# STATED EXERCISE:
Please copy every line of the listing below word for word, leaving the pictures out of your answer.

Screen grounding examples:
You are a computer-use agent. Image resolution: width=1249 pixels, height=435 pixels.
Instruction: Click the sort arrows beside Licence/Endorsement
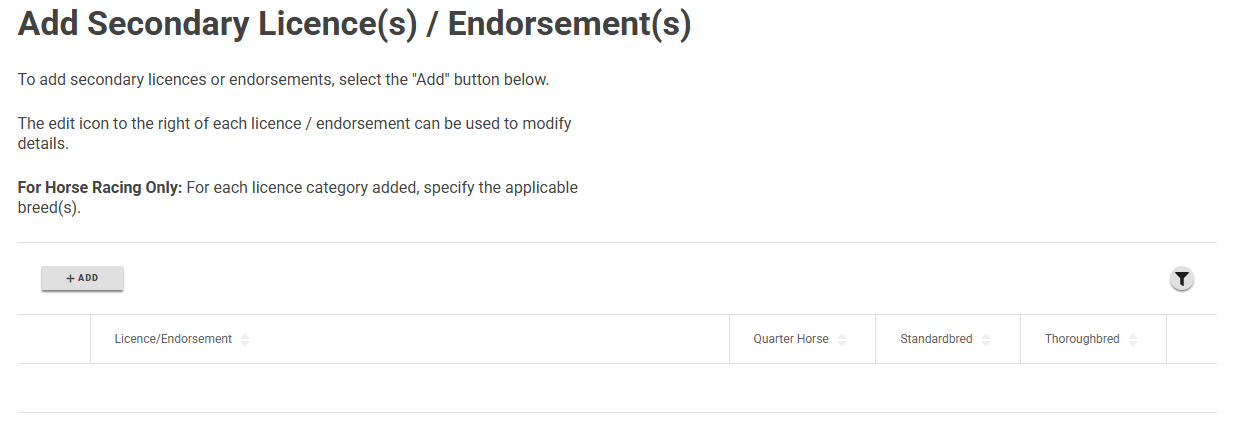[245, 340]
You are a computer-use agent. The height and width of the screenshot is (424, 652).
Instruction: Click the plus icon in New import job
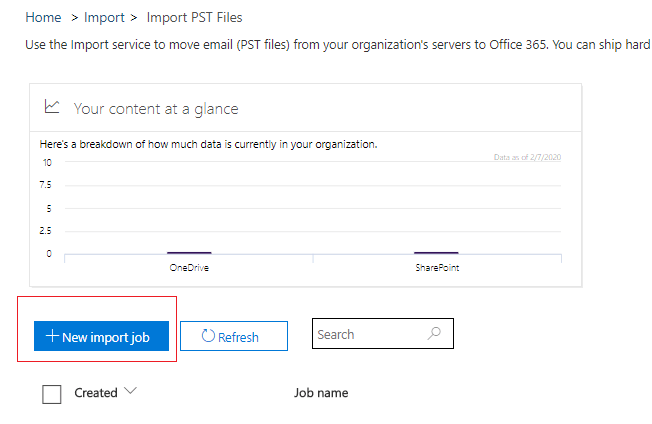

# WRITTEN RESPONSE:
You are a computer-use agent. Image resolution: width=1249 pixels, height=435 pixels.
Instruction: Click the sort arrows beside Licence/Endorsement
[245, 340]
You are a computer-use agent. The height and width of the screenshot is (424, 652).
Instruction: Click the plus icon in New import job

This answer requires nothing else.